▸ Verilen metin

----------------

Bolero adeta yeniden keşfedildi ama yeni bir şekilde.
Elbette bu noktada cazın kimyası devreye giriyor, Bolero’nun alt yapısı doğaçlamaların kalitesiyle mirası başka bir seviyeye taşıyordu.
Elbette her şey Daversa’nın bu albümüyle başladı demiyorum, böyle bir iddia temelden yoksun olur, bilmediğim birçok müzik kuşkusuz vardır ama benzer kökenlere sahip olduklarını sanıyorum. Nitekim, Arturo O’Farrill, Miguel Zenon, Luis Perdomo “El Arte del Bolero” gibi usta müzisyenler de bu arayışa enfes yeni lezzetler kattı.
Ben ise, hem bu yeni müzikleri keşfetmeye, hem eskinin bilmediğim isimlerini merak etmeye başladım. Hikâyeler birbirini kovaladı. Tanımadığım insanların neler yaşadıklarını hayal ettim. Olga Guillot’un alto sesine hapsoldum, Juanito Valderrama’nın meğer Flamenko ile Boleroyu birbirine mahkum etmeye meraklı sesine meftun oldum. Sesindeki vibratonun mağripli Arap şarkıcıları bile aratmadığını fark ettim. Kültürlerin ne denli zengin olduğunu bir kere daha anladım ve onları terk etmedeki acelemiz, sıradanlaşmadaki günahımızdan utandım.
Bu müziklerin bilgisayar başında hit üretmek gibi olmadığını, yaşam tarzlarından süzüldüğünü anlamamız lazım. Onları yok eden artık o hayatların yaşanmıyor olması olabilir ama o kültürlerin nasıl yok olduklarını bilmemiz, unutmamamız lazım.
Bataklığın en güzel gülü Bolero’nun caz müzisyenlerinin elinde yeniden açması ne kadar güzel bir çiçeğe dönüştü.

----------------

▸ Çıkarılan liste

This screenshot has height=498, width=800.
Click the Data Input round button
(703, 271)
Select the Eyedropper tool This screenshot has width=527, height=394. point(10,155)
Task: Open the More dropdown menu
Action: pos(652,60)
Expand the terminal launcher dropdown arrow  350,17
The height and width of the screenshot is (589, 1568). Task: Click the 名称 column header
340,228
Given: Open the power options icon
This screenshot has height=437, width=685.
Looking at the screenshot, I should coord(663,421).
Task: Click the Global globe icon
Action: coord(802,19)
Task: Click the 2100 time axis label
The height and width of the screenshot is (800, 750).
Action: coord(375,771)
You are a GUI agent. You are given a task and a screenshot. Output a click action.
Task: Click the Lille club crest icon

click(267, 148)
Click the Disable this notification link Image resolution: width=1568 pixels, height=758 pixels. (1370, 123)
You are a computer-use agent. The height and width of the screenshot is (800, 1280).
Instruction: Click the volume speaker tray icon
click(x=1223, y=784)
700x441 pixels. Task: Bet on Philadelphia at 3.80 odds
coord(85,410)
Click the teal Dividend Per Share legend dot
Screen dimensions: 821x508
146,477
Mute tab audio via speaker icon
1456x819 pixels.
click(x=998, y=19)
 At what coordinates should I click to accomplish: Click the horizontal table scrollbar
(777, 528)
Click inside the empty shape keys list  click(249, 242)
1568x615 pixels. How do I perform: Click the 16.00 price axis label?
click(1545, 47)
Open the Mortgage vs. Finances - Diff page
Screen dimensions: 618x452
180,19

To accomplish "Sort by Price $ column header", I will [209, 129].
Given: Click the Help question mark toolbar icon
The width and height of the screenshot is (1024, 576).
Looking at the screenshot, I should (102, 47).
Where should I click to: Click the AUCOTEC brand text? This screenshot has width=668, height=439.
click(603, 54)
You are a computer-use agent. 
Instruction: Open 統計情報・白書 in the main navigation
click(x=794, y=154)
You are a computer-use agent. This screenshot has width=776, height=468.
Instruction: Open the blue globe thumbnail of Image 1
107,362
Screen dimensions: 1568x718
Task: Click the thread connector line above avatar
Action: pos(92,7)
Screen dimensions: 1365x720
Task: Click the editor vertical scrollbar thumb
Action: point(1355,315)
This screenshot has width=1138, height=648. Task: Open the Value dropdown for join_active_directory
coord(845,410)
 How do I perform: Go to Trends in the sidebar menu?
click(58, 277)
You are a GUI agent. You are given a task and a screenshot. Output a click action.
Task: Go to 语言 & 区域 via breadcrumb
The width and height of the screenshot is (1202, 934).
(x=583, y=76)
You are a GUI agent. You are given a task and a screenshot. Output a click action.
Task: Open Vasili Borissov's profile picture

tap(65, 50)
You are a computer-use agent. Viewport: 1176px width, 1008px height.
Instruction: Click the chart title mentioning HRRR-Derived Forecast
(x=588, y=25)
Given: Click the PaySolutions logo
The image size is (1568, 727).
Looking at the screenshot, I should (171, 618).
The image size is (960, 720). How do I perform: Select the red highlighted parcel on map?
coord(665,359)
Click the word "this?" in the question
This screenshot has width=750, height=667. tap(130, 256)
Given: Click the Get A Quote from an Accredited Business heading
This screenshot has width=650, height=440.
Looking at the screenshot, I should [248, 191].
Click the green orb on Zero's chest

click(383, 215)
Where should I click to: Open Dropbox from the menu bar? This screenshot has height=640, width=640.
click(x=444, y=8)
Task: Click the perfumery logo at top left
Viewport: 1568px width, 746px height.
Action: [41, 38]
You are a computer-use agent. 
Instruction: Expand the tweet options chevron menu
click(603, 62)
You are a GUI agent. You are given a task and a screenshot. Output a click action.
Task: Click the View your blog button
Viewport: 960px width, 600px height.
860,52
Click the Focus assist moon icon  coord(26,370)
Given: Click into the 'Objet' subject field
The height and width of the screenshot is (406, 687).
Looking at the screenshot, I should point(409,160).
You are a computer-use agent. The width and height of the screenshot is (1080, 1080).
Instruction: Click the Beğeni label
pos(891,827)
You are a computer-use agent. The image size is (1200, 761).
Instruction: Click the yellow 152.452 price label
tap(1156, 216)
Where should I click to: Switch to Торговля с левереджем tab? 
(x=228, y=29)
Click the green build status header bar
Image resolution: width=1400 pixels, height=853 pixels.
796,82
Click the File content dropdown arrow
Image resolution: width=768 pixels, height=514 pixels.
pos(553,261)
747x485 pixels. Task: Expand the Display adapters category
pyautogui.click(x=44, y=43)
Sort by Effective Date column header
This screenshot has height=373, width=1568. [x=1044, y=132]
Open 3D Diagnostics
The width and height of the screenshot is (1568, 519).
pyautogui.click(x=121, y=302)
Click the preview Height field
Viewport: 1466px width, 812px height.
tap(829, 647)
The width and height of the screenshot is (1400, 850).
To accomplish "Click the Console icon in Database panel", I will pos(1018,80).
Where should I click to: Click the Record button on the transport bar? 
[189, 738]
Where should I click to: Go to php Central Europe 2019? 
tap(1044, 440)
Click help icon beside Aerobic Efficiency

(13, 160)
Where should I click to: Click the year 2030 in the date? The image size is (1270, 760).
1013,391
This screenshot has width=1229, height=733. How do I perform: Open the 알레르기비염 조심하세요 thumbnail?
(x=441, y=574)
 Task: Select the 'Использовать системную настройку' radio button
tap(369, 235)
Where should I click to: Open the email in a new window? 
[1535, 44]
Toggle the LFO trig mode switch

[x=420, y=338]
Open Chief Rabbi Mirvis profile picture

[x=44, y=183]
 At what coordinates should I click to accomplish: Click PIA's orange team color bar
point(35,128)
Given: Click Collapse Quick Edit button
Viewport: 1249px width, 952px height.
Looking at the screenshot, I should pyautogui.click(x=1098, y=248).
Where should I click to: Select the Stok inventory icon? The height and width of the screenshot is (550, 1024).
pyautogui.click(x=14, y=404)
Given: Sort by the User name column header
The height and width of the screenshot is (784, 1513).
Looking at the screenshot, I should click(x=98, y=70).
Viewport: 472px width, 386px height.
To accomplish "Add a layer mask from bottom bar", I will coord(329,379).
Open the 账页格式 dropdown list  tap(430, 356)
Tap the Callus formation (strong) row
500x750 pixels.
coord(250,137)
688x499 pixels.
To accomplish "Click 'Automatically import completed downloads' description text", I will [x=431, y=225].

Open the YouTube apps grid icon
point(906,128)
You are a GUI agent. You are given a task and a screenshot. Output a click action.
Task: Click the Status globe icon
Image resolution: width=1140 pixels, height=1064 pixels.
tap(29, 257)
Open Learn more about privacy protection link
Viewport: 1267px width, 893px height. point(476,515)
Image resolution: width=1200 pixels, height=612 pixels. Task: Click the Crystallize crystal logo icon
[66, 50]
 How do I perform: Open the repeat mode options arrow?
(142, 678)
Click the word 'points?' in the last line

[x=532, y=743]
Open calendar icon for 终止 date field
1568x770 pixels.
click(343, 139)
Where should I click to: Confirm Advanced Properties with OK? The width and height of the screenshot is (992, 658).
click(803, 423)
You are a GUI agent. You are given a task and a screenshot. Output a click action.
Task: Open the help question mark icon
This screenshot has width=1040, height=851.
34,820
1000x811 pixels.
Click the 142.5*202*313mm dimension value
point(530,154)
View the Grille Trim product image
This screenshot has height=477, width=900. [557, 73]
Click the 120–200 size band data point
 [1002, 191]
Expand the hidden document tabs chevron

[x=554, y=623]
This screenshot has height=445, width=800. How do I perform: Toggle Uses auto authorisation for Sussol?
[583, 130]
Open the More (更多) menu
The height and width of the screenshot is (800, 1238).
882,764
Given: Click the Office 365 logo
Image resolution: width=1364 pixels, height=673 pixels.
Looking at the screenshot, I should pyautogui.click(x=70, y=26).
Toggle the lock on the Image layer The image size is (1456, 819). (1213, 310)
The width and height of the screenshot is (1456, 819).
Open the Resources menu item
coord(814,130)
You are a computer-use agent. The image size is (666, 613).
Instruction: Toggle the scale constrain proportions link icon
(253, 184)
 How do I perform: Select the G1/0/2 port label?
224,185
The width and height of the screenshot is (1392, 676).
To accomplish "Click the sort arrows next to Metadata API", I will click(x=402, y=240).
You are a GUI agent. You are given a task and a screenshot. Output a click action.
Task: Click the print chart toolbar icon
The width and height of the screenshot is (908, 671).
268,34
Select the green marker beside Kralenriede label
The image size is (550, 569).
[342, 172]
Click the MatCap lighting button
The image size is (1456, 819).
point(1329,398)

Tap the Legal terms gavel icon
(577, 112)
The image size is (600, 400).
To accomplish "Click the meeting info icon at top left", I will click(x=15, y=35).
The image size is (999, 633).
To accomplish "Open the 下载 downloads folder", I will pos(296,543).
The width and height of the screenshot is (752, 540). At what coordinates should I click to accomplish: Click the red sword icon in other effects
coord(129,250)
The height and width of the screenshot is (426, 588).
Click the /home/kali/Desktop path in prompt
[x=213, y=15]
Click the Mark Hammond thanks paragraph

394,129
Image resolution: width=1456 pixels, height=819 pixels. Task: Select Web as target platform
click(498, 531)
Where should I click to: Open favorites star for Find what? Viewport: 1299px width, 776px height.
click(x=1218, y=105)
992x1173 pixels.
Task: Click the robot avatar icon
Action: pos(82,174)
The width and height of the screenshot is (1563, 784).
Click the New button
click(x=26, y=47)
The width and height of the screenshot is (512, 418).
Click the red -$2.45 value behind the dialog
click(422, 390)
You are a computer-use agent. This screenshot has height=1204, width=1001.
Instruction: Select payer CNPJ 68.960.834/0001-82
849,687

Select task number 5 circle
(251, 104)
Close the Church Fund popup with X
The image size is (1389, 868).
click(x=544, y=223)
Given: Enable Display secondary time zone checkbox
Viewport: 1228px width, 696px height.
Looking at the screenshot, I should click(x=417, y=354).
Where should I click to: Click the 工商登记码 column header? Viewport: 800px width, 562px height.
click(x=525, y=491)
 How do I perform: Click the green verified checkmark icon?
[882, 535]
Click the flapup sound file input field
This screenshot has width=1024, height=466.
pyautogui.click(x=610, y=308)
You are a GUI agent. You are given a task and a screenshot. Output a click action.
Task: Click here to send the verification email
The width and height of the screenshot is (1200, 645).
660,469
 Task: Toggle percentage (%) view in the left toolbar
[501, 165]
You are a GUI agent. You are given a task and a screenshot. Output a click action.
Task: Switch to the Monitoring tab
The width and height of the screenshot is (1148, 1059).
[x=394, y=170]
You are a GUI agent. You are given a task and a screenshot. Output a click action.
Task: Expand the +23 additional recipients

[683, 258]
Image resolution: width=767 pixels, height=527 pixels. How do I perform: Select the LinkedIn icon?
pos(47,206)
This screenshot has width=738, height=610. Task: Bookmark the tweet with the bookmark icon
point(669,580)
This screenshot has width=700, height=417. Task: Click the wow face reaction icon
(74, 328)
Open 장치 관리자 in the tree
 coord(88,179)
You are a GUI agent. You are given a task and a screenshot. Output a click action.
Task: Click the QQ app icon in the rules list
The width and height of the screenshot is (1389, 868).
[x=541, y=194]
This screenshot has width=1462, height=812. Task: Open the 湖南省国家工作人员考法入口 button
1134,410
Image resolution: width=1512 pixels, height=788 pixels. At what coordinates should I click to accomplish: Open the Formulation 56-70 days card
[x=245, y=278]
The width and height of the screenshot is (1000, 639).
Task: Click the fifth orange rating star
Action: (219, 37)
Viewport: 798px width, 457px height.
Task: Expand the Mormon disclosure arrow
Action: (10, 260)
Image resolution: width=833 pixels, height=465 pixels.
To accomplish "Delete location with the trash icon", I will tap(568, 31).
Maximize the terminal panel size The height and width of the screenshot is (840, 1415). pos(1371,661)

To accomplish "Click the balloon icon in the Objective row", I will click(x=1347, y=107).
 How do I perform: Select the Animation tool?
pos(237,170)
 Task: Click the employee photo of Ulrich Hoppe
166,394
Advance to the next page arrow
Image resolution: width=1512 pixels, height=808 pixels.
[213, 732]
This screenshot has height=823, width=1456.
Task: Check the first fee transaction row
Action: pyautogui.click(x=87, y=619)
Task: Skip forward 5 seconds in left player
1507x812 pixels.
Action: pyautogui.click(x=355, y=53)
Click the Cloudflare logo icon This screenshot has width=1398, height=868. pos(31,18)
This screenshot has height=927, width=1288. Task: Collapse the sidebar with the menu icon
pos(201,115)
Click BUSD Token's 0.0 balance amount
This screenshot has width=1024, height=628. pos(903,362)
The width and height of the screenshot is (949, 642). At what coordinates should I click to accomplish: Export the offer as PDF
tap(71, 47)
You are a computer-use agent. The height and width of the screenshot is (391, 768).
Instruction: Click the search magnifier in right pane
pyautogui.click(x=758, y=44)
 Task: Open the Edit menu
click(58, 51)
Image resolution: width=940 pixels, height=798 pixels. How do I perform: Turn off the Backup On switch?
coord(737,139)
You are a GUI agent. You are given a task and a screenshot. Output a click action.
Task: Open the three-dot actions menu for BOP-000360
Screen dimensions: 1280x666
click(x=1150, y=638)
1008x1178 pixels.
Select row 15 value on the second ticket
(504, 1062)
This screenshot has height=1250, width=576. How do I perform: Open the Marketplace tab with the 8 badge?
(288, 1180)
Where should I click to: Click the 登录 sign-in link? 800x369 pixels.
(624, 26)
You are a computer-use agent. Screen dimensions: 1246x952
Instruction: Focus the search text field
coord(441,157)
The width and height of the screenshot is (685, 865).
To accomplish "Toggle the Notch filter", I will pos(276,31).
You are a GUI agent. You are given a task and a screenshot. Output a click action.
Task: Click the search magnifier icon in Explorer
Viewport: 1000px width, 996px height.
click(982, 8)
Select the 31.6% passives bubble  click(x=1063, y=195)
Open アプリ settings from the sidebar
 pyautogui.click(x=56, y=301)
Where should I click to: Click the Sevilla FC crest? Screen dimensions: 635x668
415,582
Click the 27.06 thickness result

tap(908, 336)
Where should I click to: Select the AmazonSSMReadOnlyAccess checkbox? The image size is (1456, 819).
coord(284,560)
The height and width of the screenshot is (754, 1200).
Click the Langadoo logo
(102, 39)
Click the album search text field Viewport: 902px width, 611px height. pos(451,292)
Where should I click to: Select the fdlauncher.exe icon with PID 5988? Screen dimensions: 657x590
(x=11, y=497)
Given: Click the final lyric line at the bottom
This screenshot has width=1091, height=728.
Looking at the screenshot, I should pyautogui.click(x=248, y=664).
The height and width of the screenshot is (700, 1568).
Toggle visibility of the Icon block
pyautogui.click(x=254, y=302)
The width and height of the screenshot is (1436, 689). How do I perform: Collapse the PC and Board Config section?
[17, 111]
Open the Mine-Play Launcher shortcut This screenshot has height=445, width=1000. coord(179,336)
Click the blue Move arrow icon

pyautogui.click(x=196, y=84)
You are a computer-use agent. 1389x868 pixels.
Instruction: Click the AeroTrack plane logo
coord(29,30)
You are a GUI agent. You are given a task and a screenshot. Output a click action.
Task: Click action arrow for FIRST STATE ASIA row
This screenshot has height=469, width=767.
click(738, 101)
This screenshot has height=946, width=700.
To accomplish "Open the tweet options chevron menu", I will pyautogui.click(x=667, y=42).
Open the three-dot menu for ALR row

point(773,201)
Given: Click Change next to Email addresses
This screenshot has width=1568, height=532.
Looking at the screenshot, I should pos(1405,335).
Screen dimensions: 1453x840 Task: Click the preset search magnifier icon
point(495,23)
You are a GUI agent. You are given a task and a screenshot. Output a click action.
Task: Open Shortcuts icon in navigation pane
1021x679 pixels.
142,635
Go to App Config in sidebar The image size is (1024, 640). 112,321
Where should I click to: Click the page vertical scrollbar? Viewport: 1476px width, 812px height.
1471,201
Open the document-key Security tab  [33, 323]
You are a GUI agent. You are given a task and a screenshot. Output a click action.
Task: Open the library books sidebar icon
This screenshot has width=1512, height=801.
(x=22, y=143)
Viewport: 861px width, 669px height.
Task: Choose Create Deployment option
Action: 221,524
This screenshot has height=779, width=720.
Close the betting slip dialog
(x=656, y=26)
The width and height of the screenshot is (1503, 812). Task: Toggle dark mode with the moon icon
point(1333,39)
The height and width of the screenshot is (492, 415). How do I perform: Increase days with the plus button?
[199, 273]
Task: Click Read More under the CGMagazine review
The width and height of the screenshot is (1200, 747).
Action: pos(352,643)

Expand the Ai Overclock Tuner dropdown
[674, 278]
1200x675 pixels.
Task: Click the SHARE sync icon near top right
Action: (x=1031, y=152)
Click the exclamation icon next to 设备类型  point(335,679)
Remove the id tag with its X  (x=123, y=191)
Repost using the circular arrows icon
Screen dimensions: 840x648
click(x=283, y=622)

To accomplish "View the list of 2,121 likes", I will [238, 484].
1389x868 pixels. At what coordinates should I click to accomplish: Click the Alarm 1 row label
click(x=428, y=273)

----------------

▸ Yapılacak iş
Bolero hakkındaki metne göre aşağıdaki soruları yanıtlayın.
1. Olga Guillot'un sesi hangi türden bir ses olarak anılıyor?
2. Juanito Valderrama'nın sesi hangi iki müziği birbirine mahkûm etmeye meraklı olarak tanımlanıyor?
3. "Bataklığın en güzel gülü" olarak anılan Bolero kimlerin elinde yeniden açıyor?

▸ Alıştırma çıktısı
1. Alto ses.
2. Flamenko ile Bolero.
3. Caz müzisyenlerinin elinde.